Persistors¶
The graph operates in memory, but saves its data to disk. Because data is durably stored, Quine does not need to define any time-windows for matching up data in memory. This data is managed automatically so that it is transparent to the operation of the graph, and saved in a way that is fast for streaming data.
Quine's primary unit of data is the graph node. A node is defined by its ID and serves as a collection of properties and edges. Changes to the collection of properties and edges are what is saved to disk. These changes, sometimes called "deltas" are very small units of data added to an append-only log using the strategy known as event-sourcing. The persistor is the agent that stores and retrieves event-sourced data.
The format of data saved on disk is conceptually a key-value pair, where the key is a node ID and the value is the append-only log of changes to the properties and edges of that node. While this is conceptually the storage format, in practice the choice of data storage medium can affect the actual format stored on disk. For instance, when using Cassandra as the backing store for the persistor, the key is a compound value of both the Node ID ("QuineID") and a unique timestamp. (Note: timestamps in Quine are a careful combination of human-readable wall-clock time and several variations of logical time.)
Quine Persistence Event Configuration¶
Related to the persistence store configuration, the persistence section of our config has settings related to when to save data.
# configuration for which data to save about nodes and when to do so
persistence {
# whether to log updates in between writing node snapshots. Without
# this, data may be lost in the event of a crash, and historical
# queries will have less fine-grained history to work with, but
# performance will be greater, and disk usage will be less.
journal-enabled = true
# one of [on-node-sleep, on-node-update, never]. When to save a
# snapshot of a node's current state, including any SingleId Standing
# Queries registered on the node
snapshot-schedule = on-node-sleep
# whether only a single snapshot should be retained per-node. If false,
# one snapshot will be saved at each timestamp against which a
# historical query is made
snapshot-singleton = false
# when to save Standing Query partial result (only applies for the
# `MultipleValues` mode -- `SingleId` Standing Queries always save when
# a node saves a snapshot, regardless of this setting)

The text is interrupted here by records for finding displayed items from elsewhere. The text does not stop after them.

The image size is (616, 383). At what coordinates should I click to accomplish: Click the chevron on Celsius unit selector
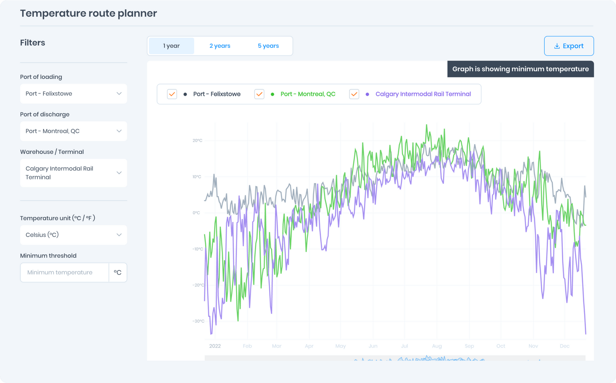point(119,235)
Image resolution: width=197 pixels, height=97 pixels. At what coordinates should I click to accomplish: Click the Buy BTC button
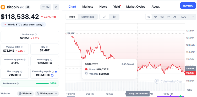click(188, 6)
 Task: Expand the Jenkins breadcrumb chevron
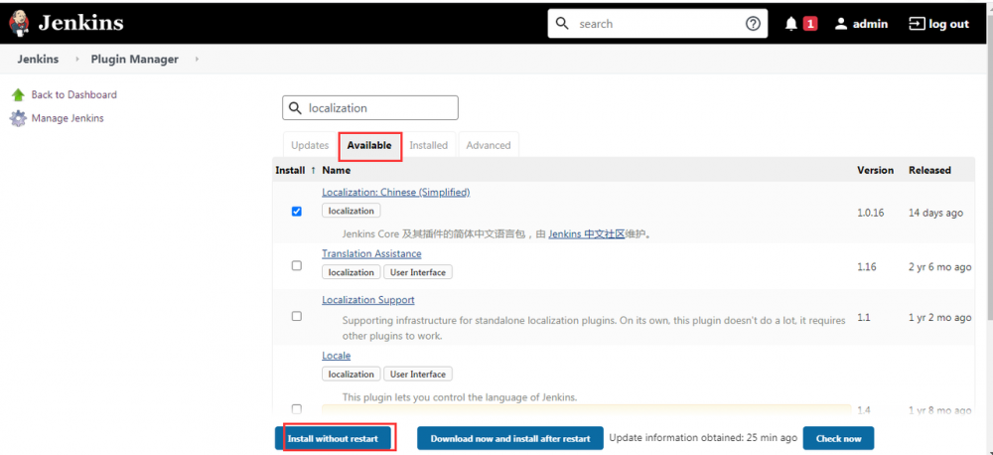coord(77,60)
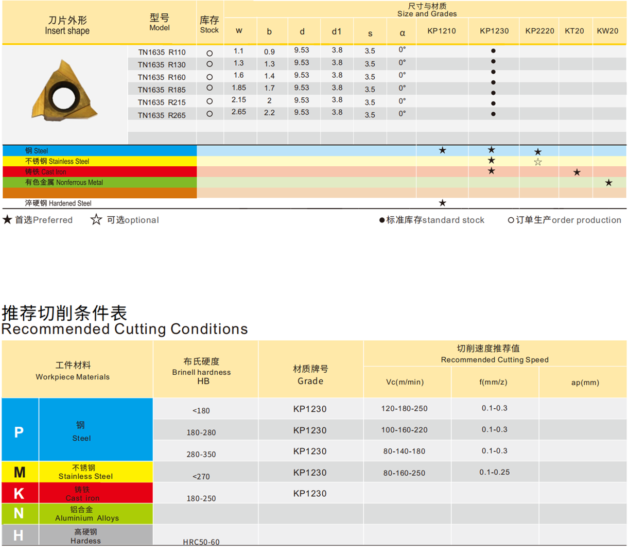Switch to the M Stainless Steel tab
This screenshot has height=556, width=628.
pos(20,472)
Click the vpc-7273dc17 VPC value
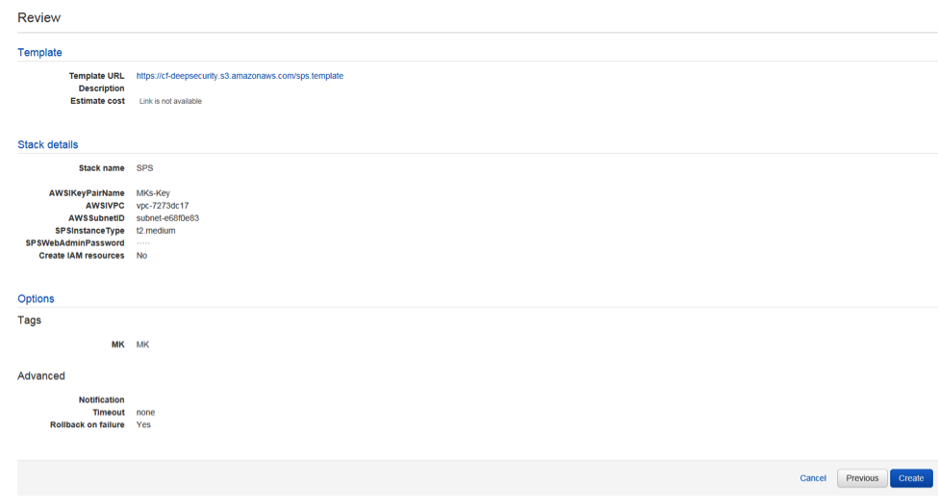This screenshot has width=938, height=504. tap(163, 206)
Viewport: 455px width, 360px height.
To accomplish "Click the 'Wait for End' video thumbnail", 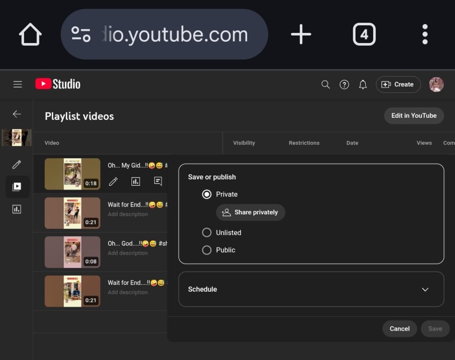I will tap(72, 213).
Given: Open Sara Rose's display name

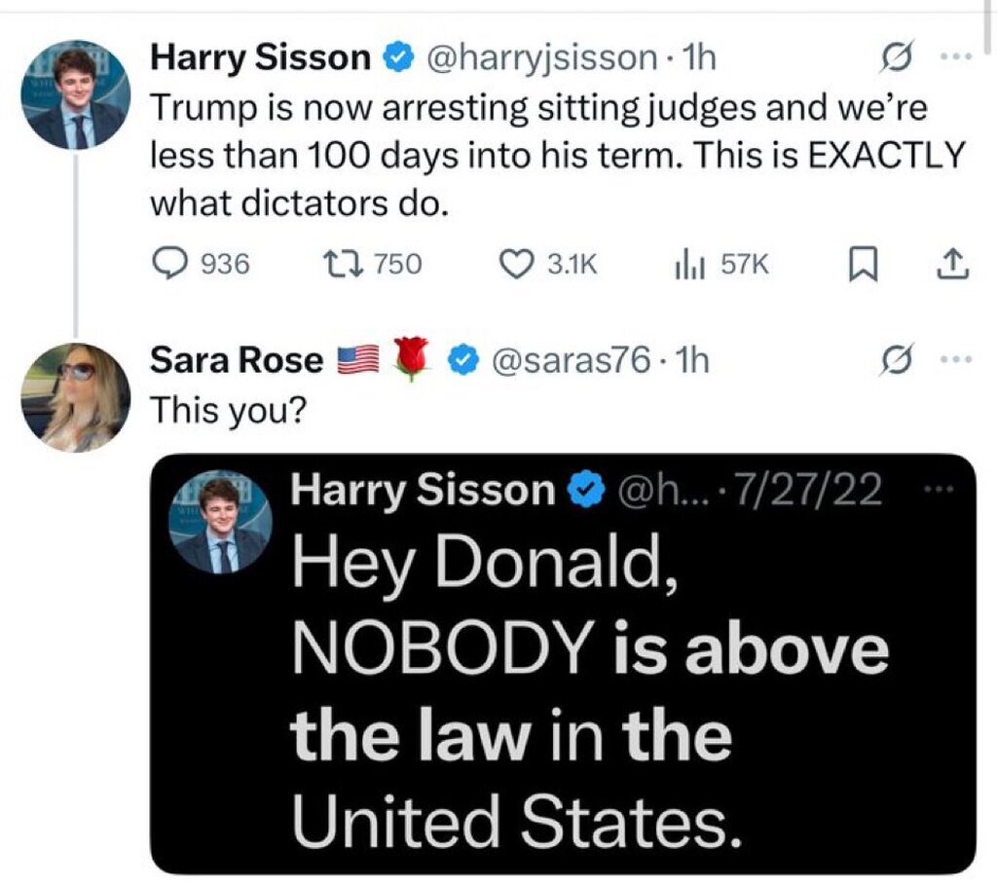Looking at the screenshot, I should point(237,361).
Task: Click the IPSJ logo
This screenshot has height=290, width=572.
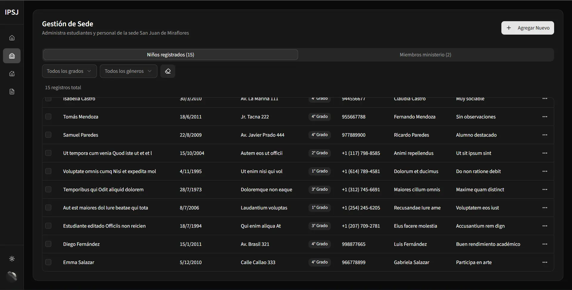Action: click(12, 12)
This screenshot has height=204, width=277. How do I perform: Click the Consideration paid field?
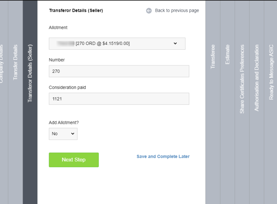pyautogui.click(x=119, y=99)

standing-query-schedule = on-node-sleep
}
Local Persistors¶
RocksDB¶
RocksDB is a widely used implementation of a log-structured merge tree (LSMT). It is an ideal data store for Quine and is the default option for data storage locally.
Using RocksDB in Quine requires no special changes to use it, since it is the default. The setting that would choose RocksDB specifically is:
quine.store.type=rocks-db
Warning
RocksDB is distributed by its authors as a binary artifact built for specific architectures and used from JVM applications through the Java Native Interface (JNI). If you try to start Quine with the default settings on an unsupported platform, you will get an error suggesting that you run with the option to use MapDB instead: -Dquine.store.type=map-db
.
MapDB¶
MapDB is an embedded database engine for the JVM that uses memory-mapped files. Since MapDB is written in a JVM language, it is included in Quine without any binary dependencies built for specific architectures. This makes MapDB the most portable option for a Persistor's data store.

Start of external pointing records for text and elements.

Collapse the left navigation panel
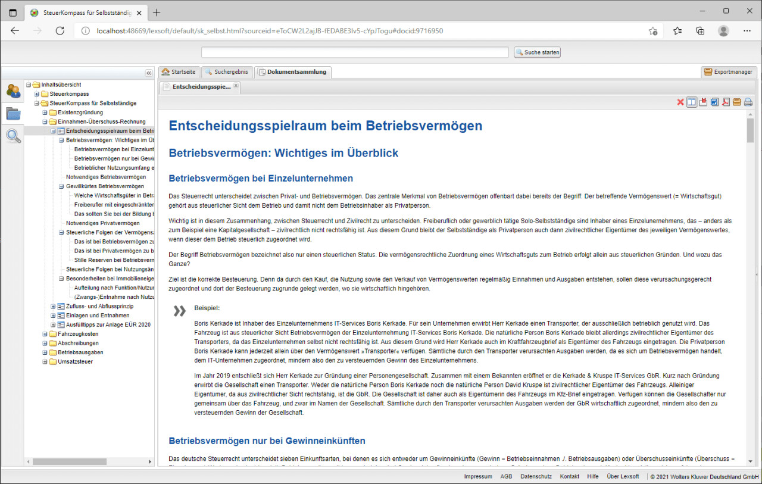This screenshot has width=762, height=484. (149, 73)
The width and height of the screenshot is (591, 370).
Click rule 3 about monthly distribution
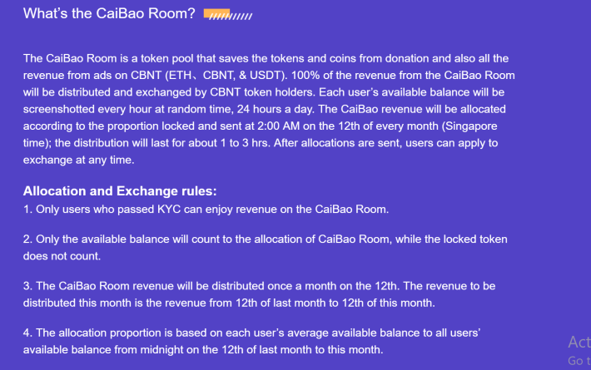259,294
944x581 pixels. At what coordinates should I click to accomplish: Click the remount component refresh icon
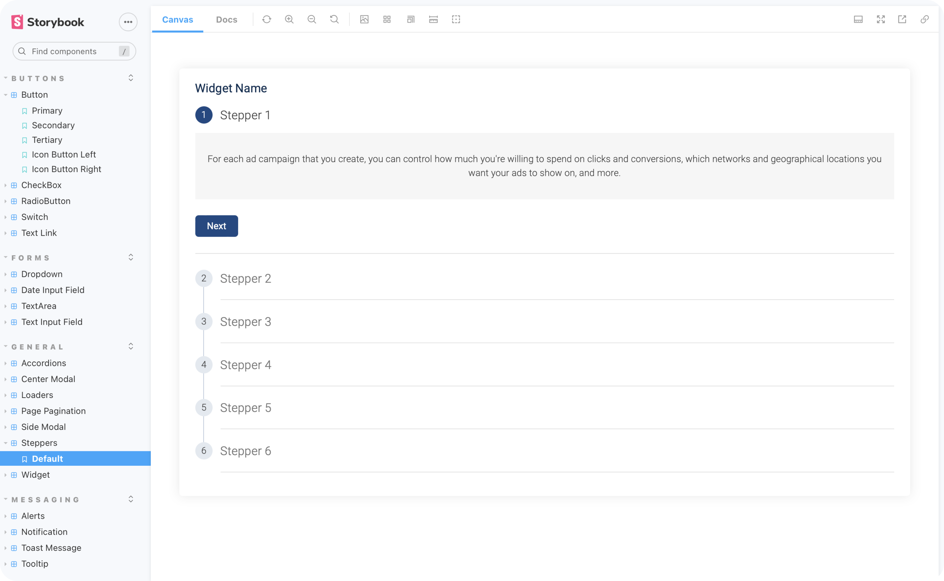tap(267, 19)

MapDB does have some other limitations though. Memory mapped files are generally limited to 2GB in size. With MapDB, memory mapped files larger than 2GB will become very slow to use. Quine supports sharding the storage of a MapDB persistor into multiple files to work around this limitation. But even if sharded, memory mapped files will cause Quine to use off-heap memory, which in extreme circumstances can cause the process to use large amounts of RAM or lead to the operating system killing the process.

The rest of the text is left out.